Ms. Tolstoy shrugs. “It’s out of my way. And, besides, who do I have to impress?”

Miriam frowns. Ms. Tolstoy sees it. She can’t think of anything to say. She presses.

“So who do you want? I’m making a will.” She rattles the papers she’s got on the desk to prove the point.

“Aren’t you a little young for that?”

“You can’t be too careful,” Ms. Tolstoy says. She stares in the mirror like she’s going to find something out. The ringlight halos her pupils.

Miriam thinks a bit. “I guess I’d want Rockwell to take of me.”

“You mean Miss Rockwell.”

“Right.”

“You can’t forget to be polite,” Ms. Tolstoy says. She reaches for eyeliner but can’t wrap her fingers around it. “It’s good her husband died. I mean—”

“I know what you mean,” Miriam says.

“Sorry. I’m being morbid again.”

“It’s okay. I understand. How’ve you been sleeping?”

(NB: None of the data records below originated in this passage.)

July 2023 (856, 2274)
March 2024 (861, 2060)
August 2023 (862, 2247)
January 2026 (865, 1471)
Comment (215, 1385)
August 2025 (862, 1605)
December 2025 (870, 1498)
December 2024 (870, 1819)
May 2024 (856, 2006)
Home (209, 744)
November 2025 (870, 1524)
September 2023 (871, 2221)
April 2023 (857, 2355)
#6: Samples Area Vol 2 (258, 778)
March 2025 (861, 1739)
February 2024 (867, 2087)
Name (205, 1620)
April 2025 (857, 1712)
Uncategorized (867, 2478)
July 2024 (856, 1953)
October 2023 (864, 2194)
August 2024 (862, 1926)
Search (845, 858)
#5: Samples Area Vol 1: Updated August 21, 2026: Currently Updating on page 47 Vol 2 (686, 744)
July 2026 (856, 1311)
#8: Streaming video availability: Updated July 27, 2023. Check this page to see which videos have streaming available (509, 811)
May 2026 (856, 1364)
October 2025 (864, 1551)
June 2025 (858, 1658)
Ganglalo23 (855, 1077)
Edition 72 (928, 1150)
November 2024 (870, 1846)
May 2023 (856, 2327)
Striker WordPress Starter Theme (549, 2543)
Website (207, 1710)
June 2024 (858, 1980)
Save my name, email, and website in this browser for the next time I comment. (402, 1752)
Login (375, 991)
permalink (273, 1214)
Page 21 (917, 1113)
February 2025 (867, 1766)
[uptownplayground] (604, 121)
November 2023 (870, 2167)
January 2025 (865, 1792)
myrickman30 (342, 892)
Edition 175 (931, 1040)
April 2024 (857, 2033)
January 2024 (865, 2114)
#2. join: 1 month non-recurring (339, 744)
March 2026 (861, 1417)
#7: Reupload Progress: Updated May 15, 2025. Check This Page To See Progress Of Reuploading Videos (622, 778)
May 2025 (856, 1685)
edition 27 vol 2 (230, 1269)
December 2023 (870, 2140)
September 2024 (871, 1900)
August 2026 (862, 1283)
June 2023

“Not so good.” Ms. Tolstoy sighs. “Dr. Wadlington prescribed me some new pills for it. Would you mind picking them up on your way home? The prescription’s on the table.”

“Sure. No problem.”

Miriam grabs the papers on the way out. She looks up at the wedding pictures, sees Mom grinning with that long hair like gushing crude, hears her scribbling down a signature on the will in the bedroom. Then things are quiet, and Miriam feels like Mom’s waiting for her to leave. She does. She closes the door quietly and doesn’t turn on the radio in the car. Miriam prays for her the whole way to school, but she gets the feeling it’s not going to work.

Dec
15
Posted by Daniel at 12:36 am

It’s 4th period: philosophy class for those who can bear it. That’s not many. Twelve, exactly: a smattering of wild-eyed freshmen, shell-shocked sophomores, juniors who know they’re on to something, and seniors who know better. Jael loves it; Ishmael refuses to even hear her talk about it. Sterne’s got something chalked on the board. It’s today’s prompt:

The world is fire.
The world is water.
The world is an illusion.
The world is will and representation.
The world is empty space and sub-sub-sub particles of who knows what.
Brilliant and presumably sane people have believed and do believe all these things.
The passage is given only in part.